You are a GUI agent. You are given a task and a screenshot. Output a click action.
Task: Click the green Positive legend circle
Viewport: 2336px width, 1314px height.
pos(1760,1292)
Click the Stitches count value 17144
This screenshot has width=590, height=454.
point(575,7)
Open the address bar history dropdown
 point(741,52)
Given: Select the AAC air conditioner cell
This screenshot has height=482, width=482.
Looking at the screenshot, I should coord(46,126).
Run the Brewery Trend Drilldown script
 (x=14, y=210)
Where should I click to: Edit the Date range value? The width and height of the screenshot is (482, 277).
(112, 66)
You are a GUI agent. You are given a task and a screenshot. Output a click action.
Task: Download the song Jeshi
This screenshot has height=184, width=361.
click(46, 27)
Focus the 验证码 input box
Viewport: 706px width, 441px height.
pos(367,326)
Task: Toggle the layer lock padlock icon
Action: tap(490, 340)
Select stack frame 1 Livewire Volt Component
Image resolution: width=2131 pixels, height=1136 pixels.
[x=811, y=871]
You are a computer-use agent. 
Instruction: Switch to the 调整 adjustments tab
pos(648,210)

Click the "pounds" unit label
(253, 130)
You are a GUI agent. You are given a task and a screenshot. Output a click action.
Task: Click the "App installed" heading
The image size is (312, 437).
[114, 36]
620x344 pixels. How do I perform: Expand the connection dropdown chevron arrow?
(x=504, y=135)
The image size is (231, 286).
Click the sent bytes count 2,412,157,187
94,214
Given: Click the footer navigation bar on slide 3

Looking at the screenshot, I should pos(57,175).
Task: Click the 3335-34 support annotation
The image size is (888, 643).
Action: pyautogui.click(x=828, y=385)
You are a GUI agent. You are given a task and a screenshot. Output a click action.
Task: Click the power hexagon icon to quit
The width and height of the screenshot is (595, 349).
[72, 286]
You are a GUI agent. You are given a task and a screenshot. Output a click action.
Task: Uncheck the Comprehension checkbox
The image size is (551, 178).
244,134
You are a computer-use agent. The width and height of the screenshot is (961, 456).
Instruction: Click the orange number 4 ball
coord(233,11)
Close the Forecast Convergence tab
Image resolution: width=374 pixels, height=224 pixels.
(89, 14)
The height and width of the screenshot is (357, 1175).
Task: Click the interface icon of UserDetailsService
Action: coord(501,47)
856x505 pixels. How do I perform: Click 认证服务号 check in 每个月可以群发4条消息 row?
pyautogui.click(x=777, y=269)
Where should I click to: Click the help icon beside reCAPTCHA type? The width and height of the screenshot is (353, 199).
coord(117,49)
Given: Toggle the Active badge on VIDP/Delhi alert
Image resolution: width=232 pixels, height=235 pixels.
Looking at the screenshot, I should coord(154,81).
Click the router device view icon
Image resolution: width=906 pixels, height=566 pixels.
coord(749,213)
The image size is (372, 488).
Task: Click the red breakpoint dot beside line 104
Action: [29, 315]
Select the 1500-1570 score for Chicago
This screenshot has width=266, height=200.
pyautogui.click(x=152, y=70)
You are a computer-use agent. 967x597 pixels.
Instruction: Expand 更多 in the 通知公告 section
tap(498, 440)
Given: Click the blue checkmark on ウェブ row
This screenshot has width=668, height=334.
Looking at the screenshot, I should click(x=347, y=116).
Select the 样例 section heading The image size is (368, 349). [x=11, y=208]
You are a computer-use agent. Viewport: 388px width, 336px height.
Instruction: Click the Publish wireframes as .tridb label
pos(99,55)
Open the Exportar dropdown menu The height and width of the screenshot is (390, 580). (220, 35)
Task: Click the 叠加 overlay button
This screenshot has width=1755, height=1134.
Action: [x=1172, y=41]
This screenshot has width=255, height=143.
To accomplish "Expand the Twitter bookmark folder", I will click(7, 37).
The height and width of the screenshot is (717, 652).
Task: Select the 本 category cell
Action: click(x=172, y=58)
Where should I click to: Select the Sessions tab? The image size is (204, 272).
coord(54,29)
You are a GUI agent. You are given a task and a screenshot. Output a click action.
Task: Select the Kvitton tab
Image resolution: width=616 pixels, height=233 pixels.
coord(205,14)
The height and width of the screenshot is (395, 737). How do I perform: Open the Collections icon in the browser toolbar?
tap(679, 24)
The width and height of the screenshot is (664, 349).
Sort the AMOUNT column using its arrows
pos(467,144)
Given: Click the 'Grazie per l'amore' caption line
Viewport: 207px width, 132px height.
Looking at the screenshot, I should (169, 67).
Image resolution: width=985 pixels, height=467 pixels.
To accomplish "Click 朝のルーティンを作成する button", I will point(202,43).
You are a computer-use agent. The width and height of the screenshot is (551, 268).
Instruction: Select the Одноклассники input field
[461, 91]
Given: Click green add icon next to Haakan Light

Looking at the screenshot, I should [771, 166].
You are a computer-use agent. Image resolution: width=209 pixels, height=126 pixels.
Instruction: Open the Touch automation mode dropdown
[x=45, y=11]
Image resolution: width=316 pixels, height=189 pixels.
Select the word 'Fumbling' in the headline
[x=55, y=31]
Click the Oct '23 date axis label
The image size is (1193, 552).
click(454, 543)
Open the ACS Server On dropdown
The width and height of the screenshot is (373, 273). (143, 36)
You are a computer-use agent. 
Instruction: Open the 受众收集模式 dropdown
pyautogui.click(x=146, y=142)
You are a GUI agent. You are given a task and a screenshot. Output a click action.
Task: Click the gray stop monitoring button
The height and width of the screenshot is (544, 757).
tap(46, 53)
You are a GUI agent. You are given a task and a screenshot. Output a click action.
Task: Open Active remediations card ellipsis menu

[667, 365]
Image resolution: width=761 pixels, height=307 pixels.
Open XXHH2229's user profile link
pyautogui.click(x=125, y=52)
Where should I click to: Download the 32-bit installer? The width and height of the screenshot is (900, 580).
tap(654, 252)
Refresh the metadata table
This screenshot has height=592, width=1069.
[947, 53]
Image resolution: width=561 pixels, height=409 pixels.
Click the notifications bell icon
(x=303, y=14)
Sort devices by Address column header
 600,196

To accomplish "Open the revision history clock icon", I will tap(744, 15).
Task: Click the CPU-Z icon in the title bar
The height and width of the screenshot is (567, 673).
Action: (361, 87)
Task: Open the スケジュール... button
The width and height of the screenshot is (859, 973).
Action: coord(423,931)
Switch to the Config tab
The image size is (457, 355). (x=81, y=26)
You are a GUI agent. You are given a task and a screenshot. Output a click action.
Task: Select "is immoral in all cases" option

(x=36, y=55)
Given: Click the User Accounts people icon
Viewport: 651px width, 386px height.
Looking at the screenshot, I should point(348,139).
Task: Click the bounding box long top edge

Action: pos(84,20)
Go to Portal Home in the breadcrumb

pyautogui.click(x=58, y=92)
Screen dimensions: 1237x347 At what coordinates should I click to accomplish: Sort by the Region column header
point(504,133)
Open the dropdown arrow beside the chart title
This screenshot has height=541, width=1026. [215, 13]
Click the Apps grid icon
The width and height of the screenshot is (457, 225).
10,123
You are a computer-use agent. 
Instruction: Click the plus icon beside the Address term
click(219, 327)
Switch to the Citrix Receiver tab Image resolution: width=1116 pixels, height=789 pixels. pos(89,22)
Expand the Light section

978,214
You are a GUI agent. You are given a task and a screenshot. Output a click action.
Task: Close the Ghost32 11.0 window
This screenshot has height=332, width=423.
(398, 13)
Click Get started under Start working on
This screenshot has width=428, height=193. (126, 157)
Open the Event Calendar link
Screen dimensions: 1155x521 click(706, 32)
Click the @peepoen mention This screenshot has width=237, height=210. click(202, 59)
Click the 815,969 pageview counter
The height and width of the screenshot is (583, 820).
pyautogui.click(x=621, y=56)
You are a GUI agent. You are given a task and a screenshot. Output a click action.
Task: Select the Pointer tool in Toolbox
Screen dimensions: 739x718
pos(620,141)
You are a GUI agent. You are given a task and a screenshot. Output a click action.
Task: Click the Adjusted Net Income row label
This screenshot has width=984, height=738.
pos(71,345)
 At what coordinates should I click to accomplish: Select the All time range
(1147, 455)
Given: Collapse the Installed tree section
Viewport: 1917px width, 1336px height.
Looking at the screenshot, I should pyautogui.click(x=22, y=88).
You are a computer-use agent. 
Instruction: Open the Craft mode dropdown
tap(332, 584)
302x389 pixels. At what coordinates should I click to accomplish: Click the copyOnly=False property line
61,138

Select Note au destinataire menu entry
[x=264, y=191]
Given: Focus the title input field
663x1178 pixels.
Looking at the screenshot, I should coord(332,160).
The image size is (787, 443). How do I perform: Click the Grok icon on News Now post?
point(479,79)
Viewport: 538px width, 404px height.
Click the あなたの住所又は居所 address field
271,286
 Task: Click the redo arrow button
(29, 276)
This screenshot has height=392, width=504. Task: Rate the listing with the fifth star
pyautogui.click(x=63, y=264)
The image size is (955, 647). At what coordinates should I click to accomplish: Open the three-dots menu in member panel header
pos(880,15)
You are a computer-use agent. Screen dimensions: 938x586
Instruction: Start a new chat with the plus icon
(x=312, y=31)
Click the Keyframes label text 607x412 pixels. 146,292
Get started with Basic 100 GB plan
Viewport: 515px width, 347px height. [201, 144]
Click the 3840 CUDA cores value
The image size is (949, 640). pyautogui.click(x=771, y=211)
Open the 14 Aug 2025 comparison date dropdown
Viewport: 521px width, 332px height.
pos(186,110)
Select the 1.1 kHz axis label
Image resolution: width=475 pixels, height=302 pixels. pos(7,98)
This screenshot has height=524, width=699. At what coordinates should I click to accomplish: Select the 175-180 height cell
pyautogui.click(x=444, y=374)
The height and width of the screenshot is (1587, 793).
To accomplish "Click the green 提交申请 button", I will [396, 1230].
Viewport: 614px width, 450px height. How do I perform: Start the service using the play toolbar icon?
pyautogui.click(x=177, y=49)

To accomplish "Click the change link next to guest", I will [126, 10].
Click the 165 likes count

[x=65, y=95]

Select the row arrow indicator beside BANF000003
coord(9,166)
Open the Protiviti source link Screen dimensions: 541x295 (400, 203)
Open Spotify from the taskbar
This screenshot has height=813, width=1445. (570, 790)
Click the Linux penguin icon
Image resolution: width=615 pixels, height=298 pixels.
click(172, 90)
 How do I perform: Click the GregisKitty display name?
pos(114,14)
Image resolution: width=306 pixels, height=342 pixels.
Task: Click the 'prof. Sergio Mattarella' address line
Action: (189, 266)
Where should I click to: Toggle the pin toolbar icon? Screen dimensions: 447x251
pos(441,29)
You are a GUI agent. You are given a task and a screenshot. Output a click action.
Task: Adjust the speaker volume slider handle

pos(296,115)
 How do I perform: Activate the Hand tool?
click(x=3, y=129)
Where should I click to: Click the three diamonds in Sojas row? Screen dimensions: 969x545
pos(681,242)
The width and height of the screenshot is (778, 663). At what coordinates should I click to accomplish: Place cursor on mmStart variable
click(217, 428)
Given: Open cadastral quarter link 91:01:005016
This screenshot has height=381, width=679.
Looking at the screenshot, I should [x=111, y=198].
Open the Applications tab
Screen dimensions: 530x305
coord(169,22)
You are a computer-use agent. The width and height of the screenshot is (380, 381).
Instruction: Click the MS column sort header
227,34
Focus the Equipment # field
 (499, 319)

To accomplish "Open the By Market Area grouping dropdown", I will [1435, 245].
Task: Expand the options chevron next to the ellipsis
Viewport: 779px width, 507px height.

____________

WHAT TO PRODUCE
Convert the rows from the line containing "The image size is (787, 443)." through the line containing "pos(880,15)", both included, into a Markdown table with the columns Number and Line. Leave out blank lines.

SOLUTION FOR THIS EXERCISE
| Number | Line |
|---|---|
| 1 | The image size is (787, 443). How do I perform: Click the Grok icon on News Now post? |
| 2 | point(479,79) |
| 3 | Viewport: 538px width, 404px height. |
| 4 | Click the あなたの住所又は居所 address field |
| 5 | 271,286 |
| 6 |  Task: Click the redo arrow button |
| 7 | (29, 276) |
| 8 | This screenshot has height=392, width=504. Task: Rate the listing with the fifth star |
| 9 | pyautogui.click(x=63, y=264) |
| 10 | The image size is (955, 647). At what coordinates should I click to accomplish: Open the three-dots menu in member panel header |
| 11 | pos(880,15) |